#### WHAT IS ASKED
Copy out every one of the rows below word for word, without changing anything.
# START OF PROVIDED RECORDS
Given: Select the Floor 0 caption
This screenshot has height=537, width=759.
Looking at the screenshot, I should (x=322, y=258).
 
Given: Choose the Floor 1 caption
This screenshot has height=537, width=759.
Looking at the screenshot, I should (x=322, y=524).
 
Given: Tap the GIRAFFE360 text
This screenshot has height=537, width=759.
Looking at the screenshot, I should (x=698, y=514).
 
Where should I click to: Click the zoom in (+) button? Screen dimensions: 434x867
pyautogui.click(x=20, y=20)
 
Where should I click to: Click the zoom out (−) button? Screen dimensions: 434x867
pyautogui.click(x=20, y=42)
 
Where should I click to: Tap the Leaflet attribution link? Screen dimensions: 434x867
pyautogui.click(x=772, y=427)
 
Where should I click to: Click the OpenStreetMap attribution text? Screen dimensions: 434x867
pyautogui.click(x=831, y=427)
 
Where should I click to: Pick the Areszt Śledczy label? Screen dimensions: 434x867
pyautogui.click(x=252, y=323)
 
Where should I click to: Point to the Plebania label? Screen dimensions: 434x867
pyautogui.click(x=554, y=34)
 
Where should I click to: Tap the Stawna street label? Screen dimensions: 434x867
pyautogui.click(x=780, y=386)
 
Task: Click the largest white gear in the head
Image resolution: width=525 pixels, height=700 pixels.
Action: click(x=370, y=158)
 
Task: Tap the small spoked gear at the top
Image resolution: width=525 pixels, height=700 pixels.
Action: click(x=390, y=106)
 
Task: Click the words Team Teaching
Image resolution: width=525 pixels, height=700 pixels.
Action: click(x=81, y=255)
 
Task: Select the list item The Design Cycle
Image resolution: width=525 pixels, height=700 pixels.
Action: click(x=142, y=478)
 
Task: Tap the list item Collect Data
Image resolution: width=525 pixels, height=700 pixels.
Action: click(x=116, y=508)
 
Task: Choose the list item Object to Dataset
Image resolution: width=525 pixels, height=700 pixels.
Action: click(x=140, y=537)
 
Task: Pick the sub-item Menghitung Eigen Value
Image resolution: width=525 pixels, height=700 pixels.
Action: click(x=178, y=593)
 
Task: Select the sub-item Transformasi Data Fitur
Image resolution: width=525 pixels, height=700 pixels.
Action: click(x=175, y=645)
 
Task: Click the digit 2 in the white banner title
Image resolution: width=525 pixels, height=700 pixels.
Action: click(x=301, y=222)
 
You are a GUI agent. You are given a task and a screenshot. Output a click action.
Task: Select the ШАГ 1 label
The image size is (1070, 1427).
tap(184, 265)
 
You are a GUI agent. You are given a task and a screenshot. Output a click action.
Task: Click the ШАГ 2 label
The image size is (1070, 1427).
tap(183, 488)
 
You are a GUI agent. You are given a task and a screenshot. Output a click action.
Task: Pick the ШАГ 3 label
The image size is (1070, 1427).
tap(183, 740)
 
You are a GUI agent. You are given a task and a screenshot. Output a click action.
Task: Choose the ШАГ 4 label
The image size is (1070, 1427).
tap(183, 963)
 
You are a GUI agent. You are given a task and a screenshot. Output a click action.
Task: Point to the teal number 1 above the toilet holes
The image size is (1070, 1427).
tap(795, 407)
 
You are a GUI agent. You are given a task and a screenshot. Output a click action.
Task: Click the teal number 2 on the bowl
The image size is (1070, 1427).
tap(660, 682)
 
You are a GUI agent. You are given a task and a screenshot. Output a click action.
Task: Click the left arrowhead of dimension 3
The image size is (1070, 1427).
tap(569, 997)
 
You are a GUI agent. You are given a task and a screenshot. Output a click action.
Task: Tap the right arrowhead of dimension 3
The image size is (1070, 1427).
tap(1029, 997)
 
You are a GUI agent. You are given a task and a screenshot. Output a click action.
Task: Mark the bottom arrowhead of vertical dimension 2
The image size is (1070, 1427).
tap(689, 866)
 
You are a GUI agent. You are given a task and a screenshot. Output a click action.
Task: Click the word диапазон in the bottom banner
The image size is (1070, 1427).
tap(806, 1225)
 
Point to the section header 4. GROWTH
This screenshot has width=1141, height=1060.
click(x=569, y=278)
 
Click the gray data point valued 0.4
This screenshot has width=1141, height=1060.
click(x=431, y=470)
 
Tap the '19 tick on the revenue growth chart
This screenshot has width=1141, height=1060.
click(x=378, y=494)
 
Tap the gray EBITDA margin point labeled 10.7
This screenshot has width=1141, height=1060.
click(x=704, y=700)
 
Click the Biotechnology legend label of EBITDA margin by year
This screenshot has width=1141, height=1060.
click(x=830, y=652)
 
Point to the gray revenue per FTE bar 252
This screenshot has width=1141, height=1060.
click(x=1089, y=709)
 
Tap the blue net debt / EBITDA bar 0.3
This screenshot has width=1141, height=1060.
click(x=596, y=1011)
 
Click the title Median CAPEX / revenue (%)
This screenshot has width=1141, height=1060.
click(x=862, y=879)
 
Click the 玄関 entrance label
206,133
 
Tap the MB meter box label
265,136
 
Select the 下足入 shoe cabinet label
# END OF PROVIDED RECORDS
#### OUTPUT
Given: Select the Floor 0 caption
This screenshot has height=537, width=759.
Looking at the screenshot, I should (x=322, y=258).
 
Given: Choose the Floor 1 caption
This screenshot has height=537, width=759.
Looking at the screenshot, I should (x=322, y=524).
 
Given: Tap the GIRAFFE360 text
This screenshot has height=537, width=759.
Looking at the screenshot, I should (x=698, y=514).
 
Where should I click to: Click the zoom in (+) button? Screen dimensions: 434x867
pyautogui.click(x=20, y=20)
 
Where should I click to: Click the zoom out (−) button? Screen dimensions: 434x867
pyautogui.click(x=20, y=42)
 
Where should I click to: Tap the Leaflet attribution link? Screen dimensions: 434x867
pyautogui.click(x=772, y=427)
 
Where should I click to: Click the OpenStreetMap attribution text? Screen dimensions: 434x867
pyautogui.click(x=831, y=427)
 
Where should I click to: Pick the Areszt Śledczy label? Screen dimensions: 434x867
pyautogui.click(x=252, y=323)
 
Where should I click to: Point to the Plebania label? Screen dimensions: 434x867
pyautogui.click(x=554, y=34)
 
Where should I click to: Tap the Stawna street label? Screen dimensions: 434x867
pyautogui.click(x=780, y=386)
 
Task: Click the largest white gear in the head
Image resolution: width=525 pixels, height=700 pixels.
Action: click(x=370, y=158)
 
Task: Tap the small spoked gear at the top
Image resolution: width=525 pixels, height=700 pixels.
Action: click(x=390, y=106)
 
Task: Click the words Team Teaching
Image resolution: width=525 pixels, height=700 pixels.
Action: click(x=81, y=255)
 
Task: Select the list item The Design Cycle
Image resolution: width=525 pixels, height=700 pixels.
Action: click(x=142, y=478)
 
Task: Tap the list item Collect Data
Image resolution: width=525 pixels, height=700 pixels.
Action: click(x=116, y=508)
 
Task: Choose the list item Object to Dataset
Image resolution: width=525 pixels, height=700 pixels.
Action: click(x=140, y=537)
 
Task: Pick the sub-item Menghitung Eigen Value
Image resolution: width=525 pixels, height=700 pixels.
Action: click(x=178, y=593)
 
Task: Select the sub-item Transformasi Data Fitur
Image resolution: width=525 pixels, height=700 pixels.
Action: click(x=175, y=645)
 
Task: Click the digit 2 in the white banner title
Image resolution: width=525 pixels, height=700 pixels.
Action: click(x=301, y=222)
 
You are a GUI agent. You are given a task and a screenshot. Output a click action.
Task: Select the ШАГ 1 label
The image size is (1070, 1427).
tap(184, 265)
 
You are a GUI agent. You are given a task and a screenshot. Output a click action.
Task: Click the ШАГ 2 label
The image size is (1070, 1427).
tap(183, 488)
 
You are a GUI agent. You are given a task and a screenshot. Output a click action.
Task: Pick the ШАГ 3 label
The image size is (1070, 1427).
tap(183, 740)
 
You are a GUI agent. You are given a task and a screenshot. Output a click action.
Task: Choose the ШАГ 4 label
The image size is (1070, 1427).
tap(183, 963)
 
You are a GUI agent. You are given a task and a screenshot. Output a click action.
Task: Point to the teal number 1 above the toilet holes
The image size is (1070, 1427).
tap(795, 407)
 
You are a GUI agent. You are given a task and a screenshot. Output a click action.
Task: Click the teal number 2 on the bowl
The image size is (1070, 1427).
tap(660, 682)
 
You are a GUI agent. You are given a task and a screenshot. Output a click action.
Task: Click the left arrowhead of dimension 3
The image size is (1070, 1427).
tap(569, 997)
 
You are a GUI agent. You are given a task and a screenshot. Output a click action.
Task: Tap the right arrowhead of dimension 3
The image size is (1070, 1427).
tap(1029, 997)
 
You are a GUI agent. You are given a task and a screenshot. Output a click action.
Task: Mark the bottom arrowhead of vertical dimension 2
The image size is (1070, 1427).
tap(689, 866)
 
You are a GUI agent. You are given a task and a screenshot. Output a click action.
Task: Click the word диапазон in the bottom banner
The image size is (1070, 1427).
tap(806, 1225)
 
Point to the section header 4. GROWTH
This screenshot has width=1141, height=1060.
click(x=569, y=278)
 
Click the gray data point valued 0.4
This screenshot has width=1141, height=1060.
click(x=431, y=470)
 
Tap the '19 tick on the revenue growth chart
This screenshot has width=1141, height=1060.
click(x=378, y=494)
 
Tap the gray EBITDA margin point labeled 10.7
This screenshot has width=1141, height=1060.
click(x=704, y=700)
 
Click the Biotechnology legend label of EBITDA margin by year
This screenshot has width=1141, height=1060.
click(x=830, y=652)
 
Point to the gray revenue per FTE bar 252
This screenshot has width=1141, height=1060.
click(x=1089, y=709)
 
Tap the blue net debt / EBITDA bar 0.3
This screenshot has width=1141, height=1060.
click(x=596, y=1011)
 
Click the title Median CAPEX / revenue (%)
This screenshot has width=1141, height=1060.
click(x=862, y=879)
 
Click the 玄関 entrance label
206,133
 
Tap the MB meter box label
265,136
 
Select the 下足入 shoe cabinet label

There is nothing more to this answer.